◆ **Problem statement**
Across all the records below, how many lines contain "agent"? Respond with only the number.

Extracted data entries
-----

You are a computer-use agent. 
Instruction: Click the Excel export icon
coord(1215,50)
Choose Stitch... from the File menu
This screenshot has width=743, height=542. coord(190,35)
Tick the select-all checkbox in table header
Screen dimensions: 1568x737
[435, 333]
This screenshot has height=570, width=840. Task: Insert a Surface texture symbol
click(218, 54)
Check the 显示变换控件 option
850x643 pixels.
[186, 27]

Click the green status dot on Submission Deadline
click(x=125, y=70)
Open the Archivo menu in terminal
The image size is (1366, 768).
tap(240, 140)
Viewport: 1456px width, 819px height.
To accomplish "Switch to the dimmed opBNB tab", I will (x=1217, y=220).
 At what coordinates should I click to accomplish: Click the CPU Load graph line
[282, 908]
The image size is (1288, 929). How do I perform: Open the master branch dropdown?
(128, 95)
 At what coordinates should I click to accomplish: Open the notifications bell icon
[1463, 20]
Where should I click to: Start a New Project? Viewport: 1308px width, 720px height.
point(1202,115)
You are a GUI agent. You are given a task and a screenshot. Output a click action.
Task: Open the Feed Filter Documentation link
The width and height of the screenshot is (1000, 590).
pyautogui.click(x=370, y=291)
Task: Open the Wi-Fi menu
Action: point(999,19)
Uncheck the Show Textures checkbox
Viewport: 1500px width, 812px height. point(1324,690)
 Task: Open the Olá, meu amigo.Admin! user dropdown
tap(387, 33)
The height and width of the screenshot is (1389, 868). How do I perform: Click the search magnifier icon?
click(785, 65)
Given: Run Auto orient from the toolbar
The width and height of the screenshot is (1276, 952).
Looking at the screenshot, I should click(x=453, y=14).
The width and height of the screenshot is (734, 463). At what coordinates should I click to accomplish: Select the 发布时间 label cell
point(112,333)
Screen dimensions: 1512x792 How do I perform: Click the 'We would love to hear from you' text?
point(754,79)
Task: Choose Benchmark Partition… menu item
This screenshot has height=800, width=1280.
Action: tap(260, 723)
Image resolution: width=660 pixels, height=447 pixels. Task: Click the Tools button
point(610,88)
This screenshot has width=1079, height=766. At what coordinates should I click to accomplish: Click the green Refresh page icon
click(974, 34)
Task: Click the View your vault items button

-----

◆ **Exercise solution**
2